Por Nadia Sur
El deseo como eje por excelencia de la vida en la Tierra fue la consigna, como desde hace 23 años, de la Marcha del Orgullo LGBTIQ. Un deseo que se pelea con las bases de la cultura heteronormativa que pone el mote de “normal” a los cuerpos que cuadren en su binarismo. Con colores, con formas liberadas de lo humano, con carteles y cantos, la movilización renovó su llamado a desacralizar las relaciones, despatriarcalizarlas, multiplicarlas, dejarlas sueltas de las cadenas del deber ser.
Desde iniciada la tarde, el sábado 15 último hubo conquistas por celebrar, como la aplicación de la Ley de Identidad de Género que instala el concepto de autodefinición identitaria. Sin embargo, en el territorio los obstáculos de la estructura imperante se hacen notar: un difícil acceso a la salud, una constante exposición a la violencia simbólica, una insistente discriminación en el campo laboral, una recurrente intromisión de las iglesias en las decisiones personalísimas.

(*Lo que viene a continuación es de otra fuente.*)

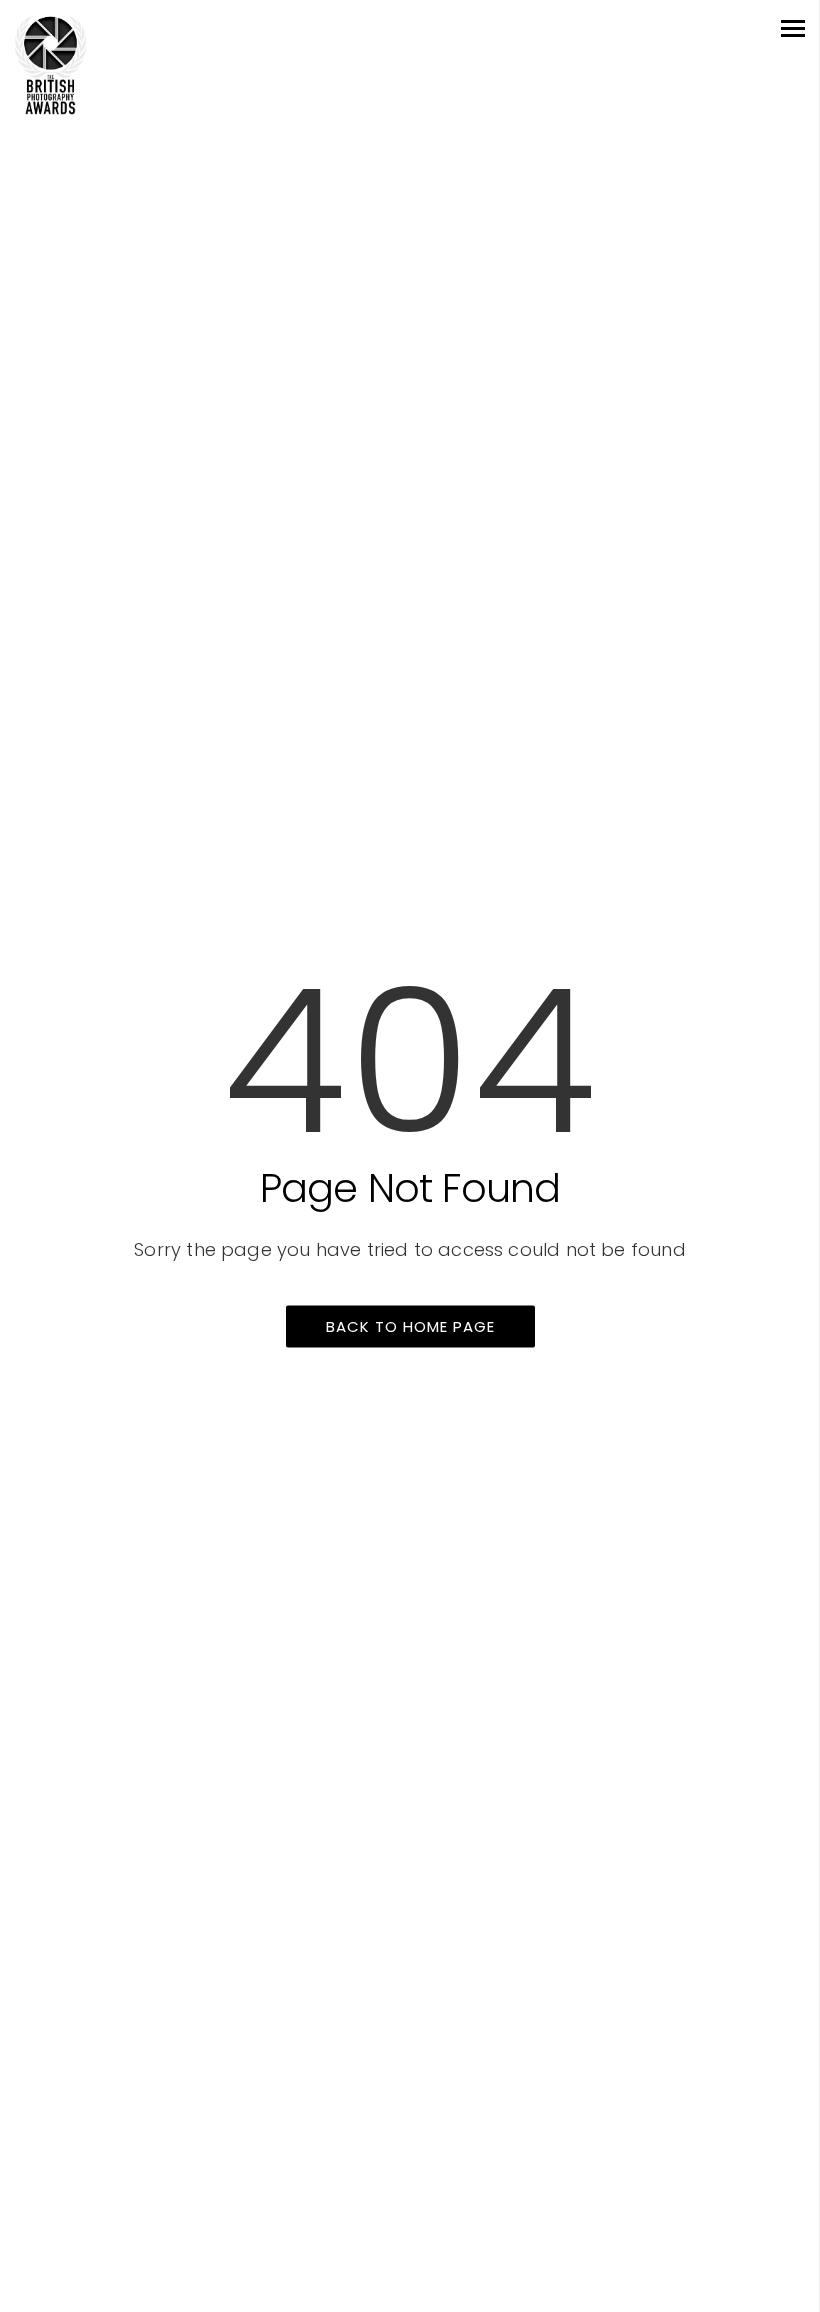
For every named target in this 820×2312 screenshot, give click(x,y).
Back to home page (410, 1326)
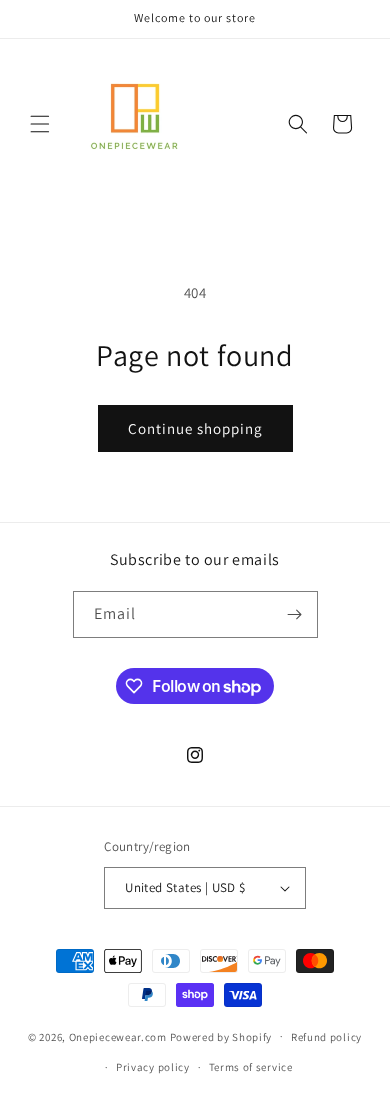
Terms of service (251, 1067)
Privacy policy (153, 1067)
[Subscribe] (295, 614)
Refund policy (326, 1037)
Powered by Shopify (221, 1036)
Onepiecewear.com (118, 1036)
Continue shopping (195, 428)
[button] (40, 124)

Esas luchas, en definitiva, quieren romper con la patologización de lo “distinto”, no en nombre de la “inclusión”, como si unos fueran los solidarios poderosos que ceden por momentos el estatus de la pertenencia, sino por la resignificación de los géneros. Hacia allá fue la caravana en pleno centro porteño. Y hacia allá va la firmeza de un movimiento revoltoso que no se detiene.